[Data extracted from a collection]
• • • • • • •

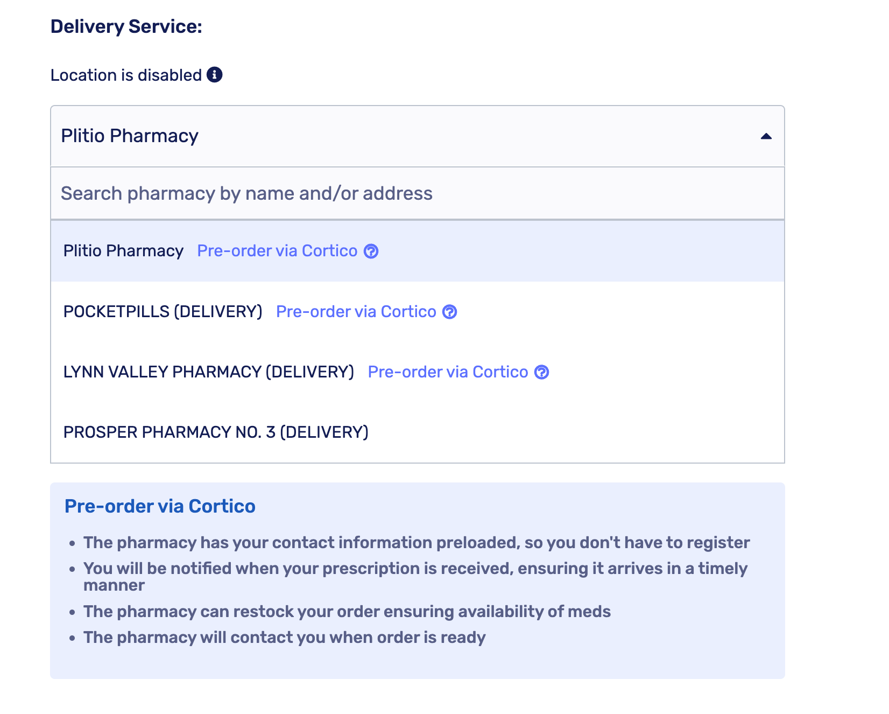Choose POCKETPILLS (DELIVERY) from the list
The height and width of the screenshot is (714, 889).
163,312
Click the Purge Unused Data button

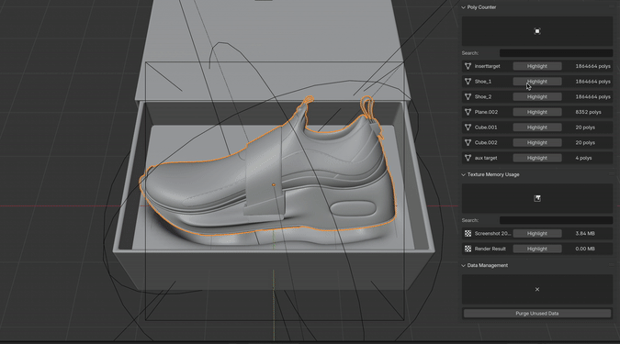pos(537,313)
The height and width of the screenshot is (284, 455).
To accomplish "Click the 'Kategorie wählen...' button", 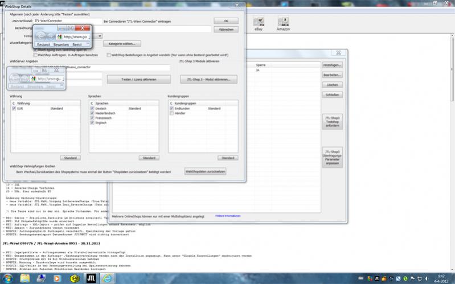I will (x=122, y=43).
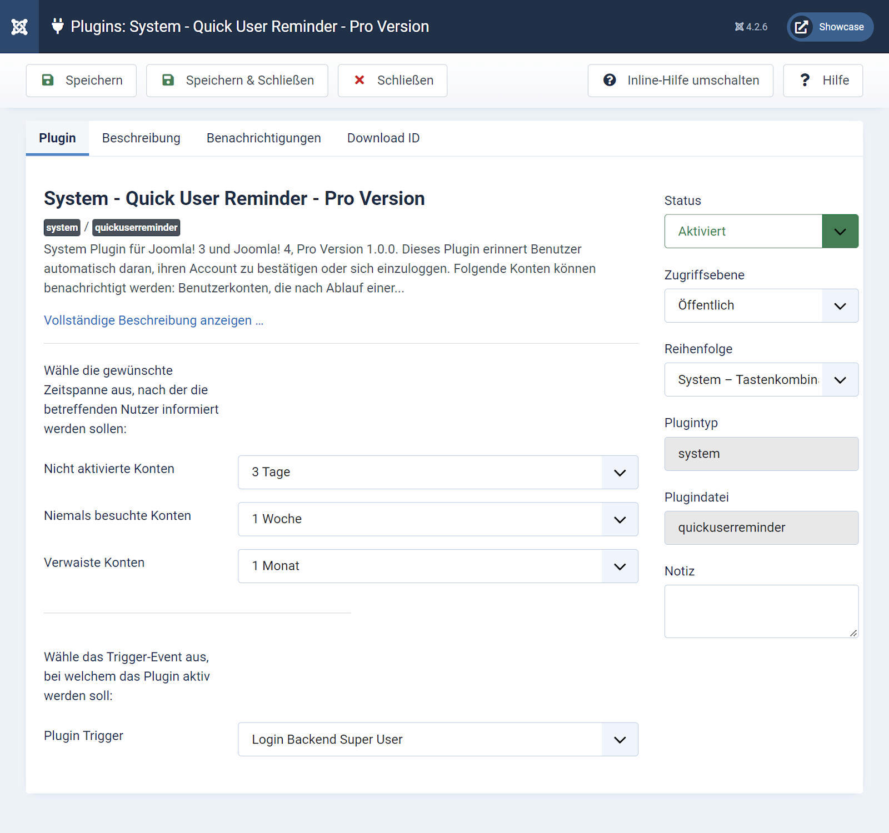This screenshot has width=889, height=833.
Task: Open Nicht aktivierte Konten dropdown
Action: [x=437, y=472]
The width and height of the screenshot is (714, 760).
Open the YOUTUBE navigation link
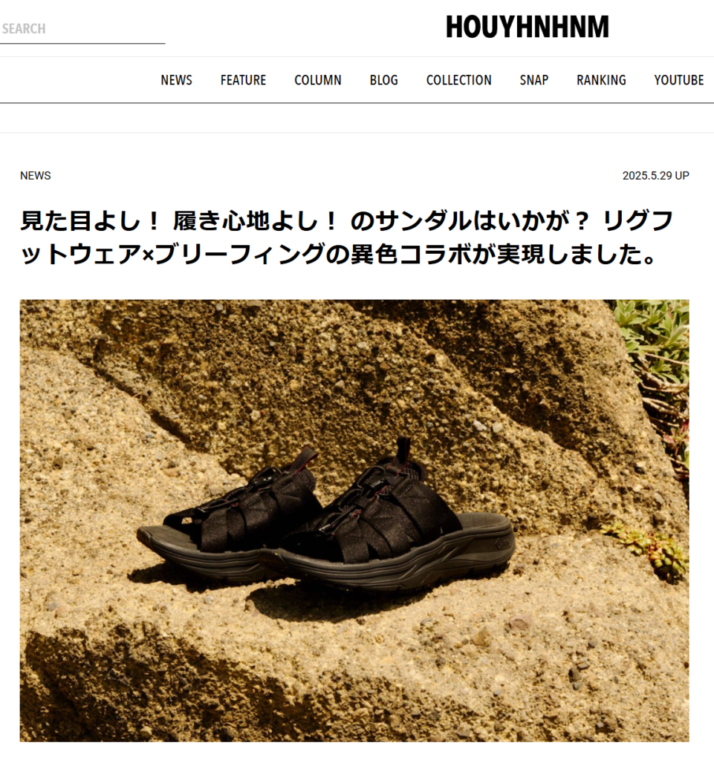coord(678,80)
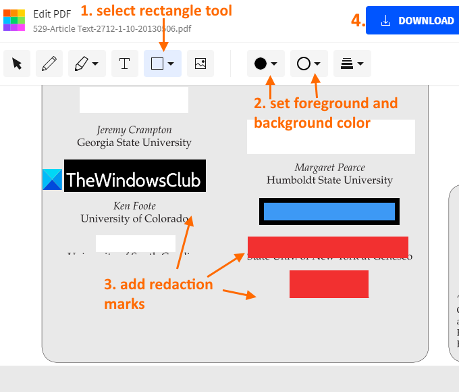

• • • • • • •

[PROMPT]: Transcribe the lines that run from the line bearing "The width and" through the last line of the data. Keep the wording exact and leave out every picture.

[OUTPUT]:
The width and height of the screenshot is (714, 760).
Open the YOUTUBE navigation link
coord(678,80)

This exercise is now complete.